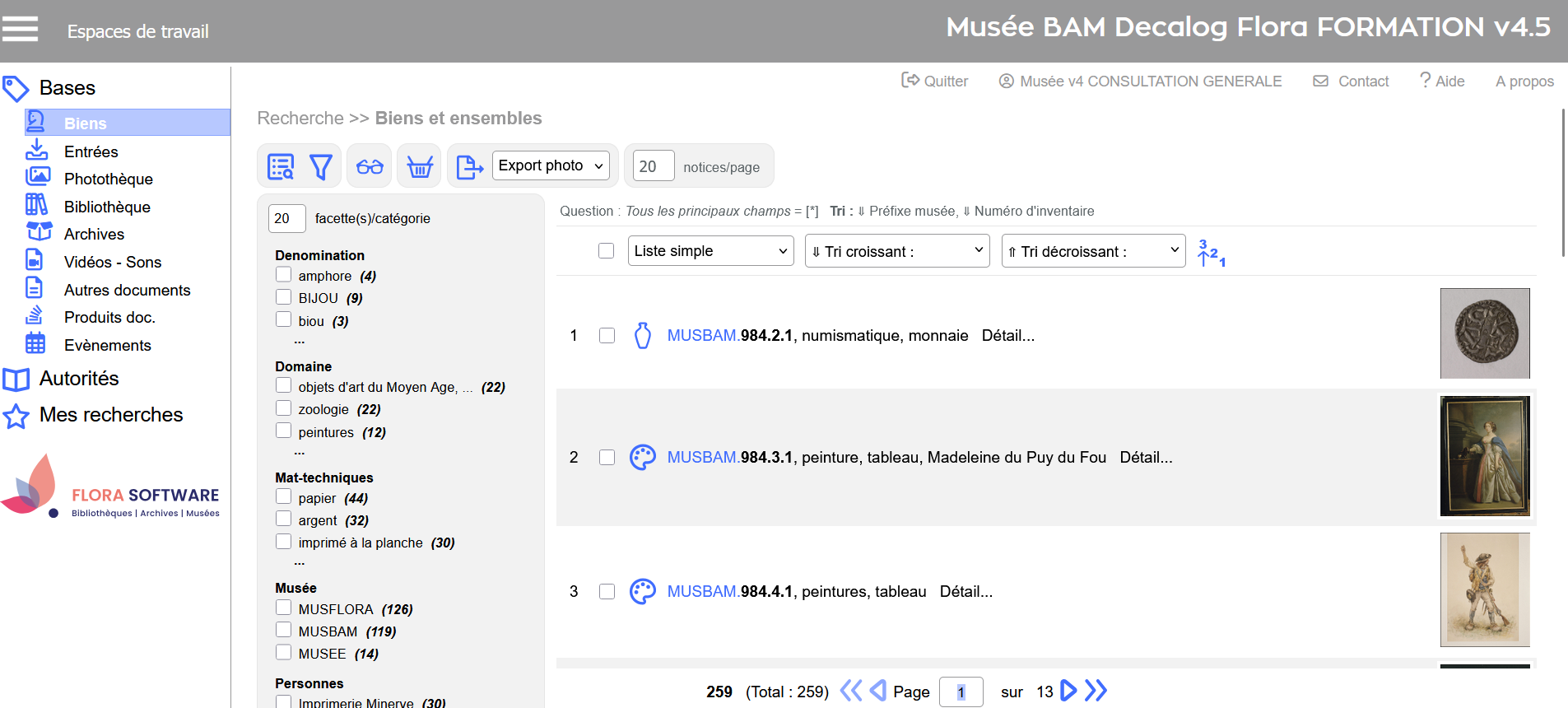Click the export arrow icon
This screenshot has width=1568, height=708.
[469, 167]
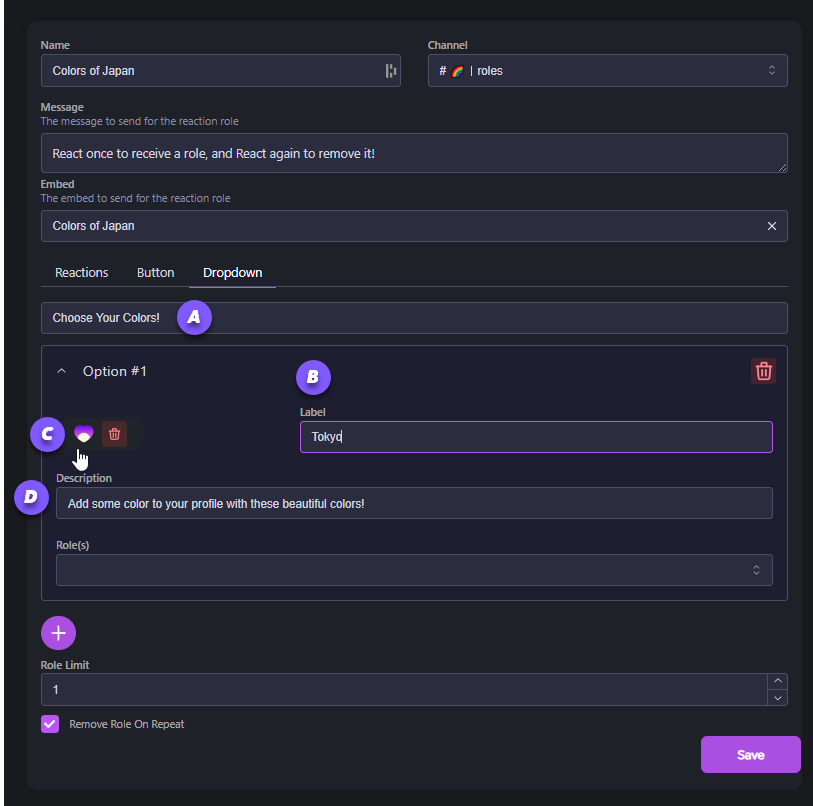Viewport: 813px width, 806px height.
Task: Decrease the Role Limit value
Action: (777, 698)
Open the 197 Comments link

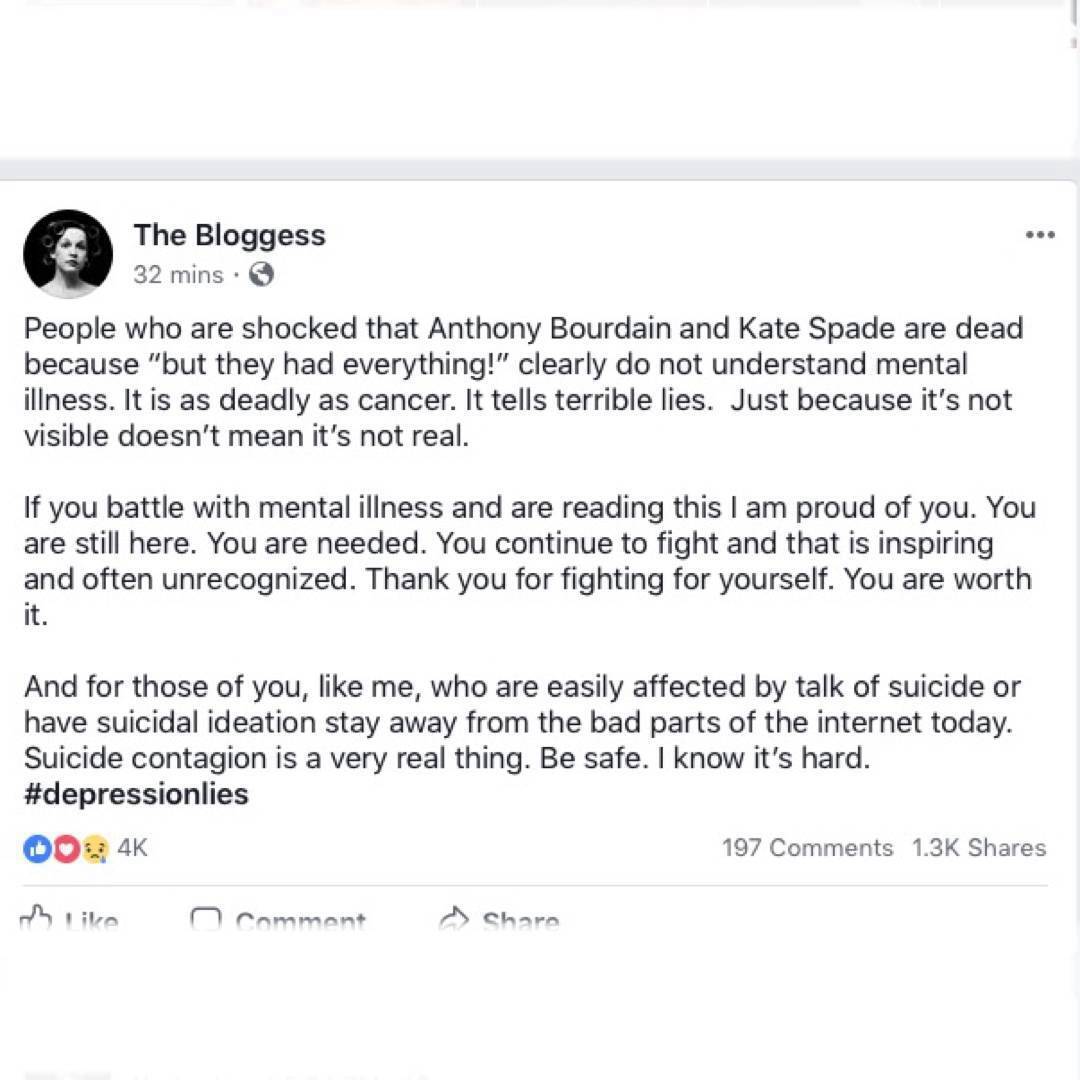click(x=807, y=848)
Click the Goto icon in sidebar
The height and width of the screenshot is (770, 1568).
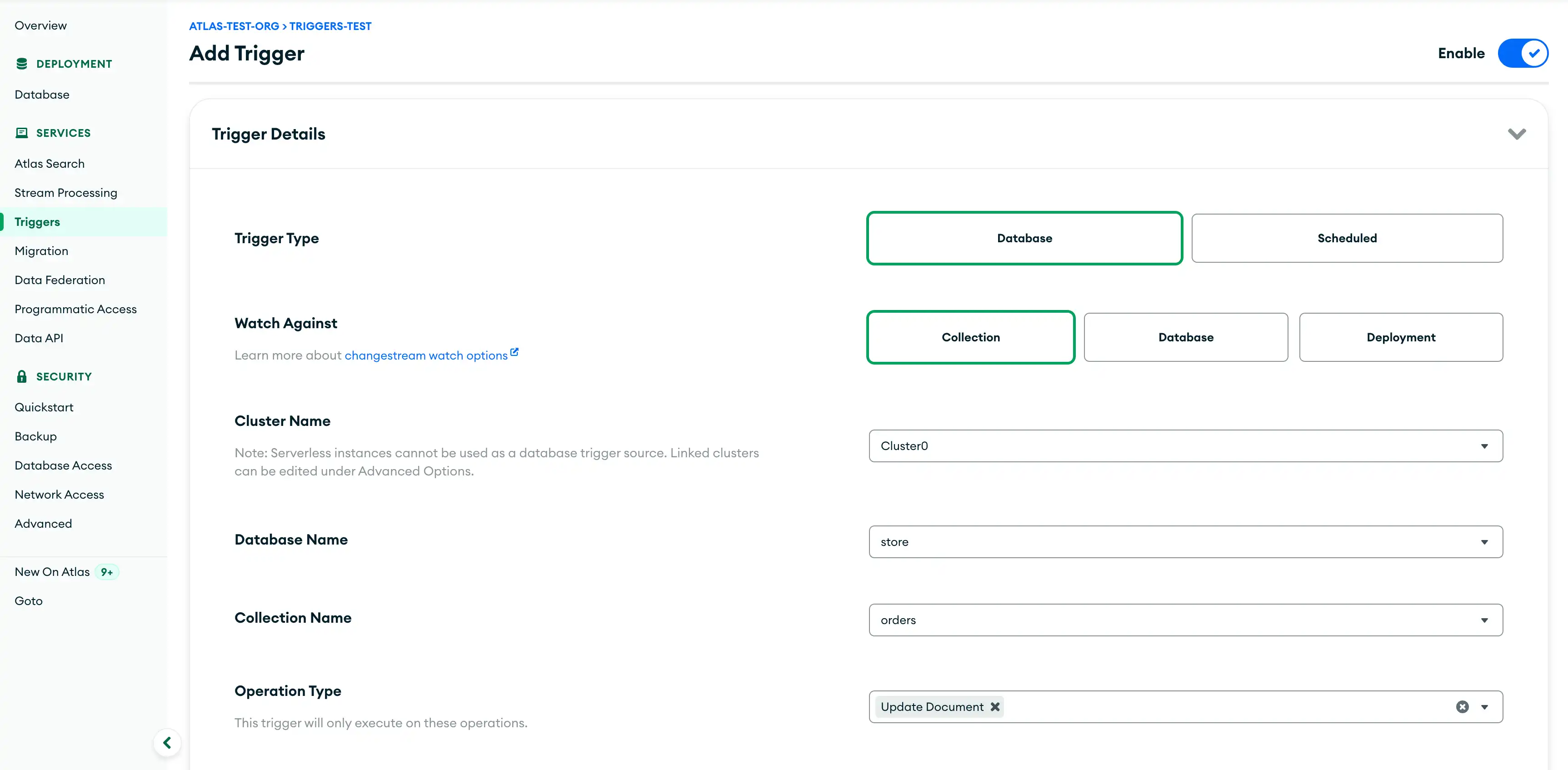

* * * * * * *

Set out, exactly as given, the line that contains "Click the Goto icon in sidebar" along with each line after it through the end of the records above; omit the pictures.

Click the Goto icon in sidebar
The height and width of the screenshot is (770, 1568).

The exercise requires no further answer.